◆ **Exercise aim**
Return nothing except the lines from the one that contains "Task: Select the" through the end of the material below, each exactly as given.

▬▬▬▬▬▬

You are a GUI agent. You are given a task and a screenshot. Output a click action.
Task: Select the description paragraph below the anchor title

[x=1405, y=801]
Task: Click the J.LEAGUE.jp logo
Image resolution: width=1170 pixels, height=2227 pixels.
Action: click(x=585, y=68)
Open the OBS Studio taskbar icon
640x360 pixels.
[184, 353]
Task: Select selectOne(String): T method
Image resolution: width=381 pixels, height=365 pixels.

▬▬▬▬▬▬

◆ **Exercise output**
Task: Select the description paragraph below the anchor title

[x=1405, y=801]
Task: Click the J.LEAGUE.jp logo
Image resolution: width=1170 pixels, height=2227 pixels.
Action: click(x=585, y=68)
Open the OBS Studio taskbar icon
640x360 pixels.
[184, 353]
Task: Select selectOne(String): T method
Image resolution: width=381 pixels, height=365 pixels.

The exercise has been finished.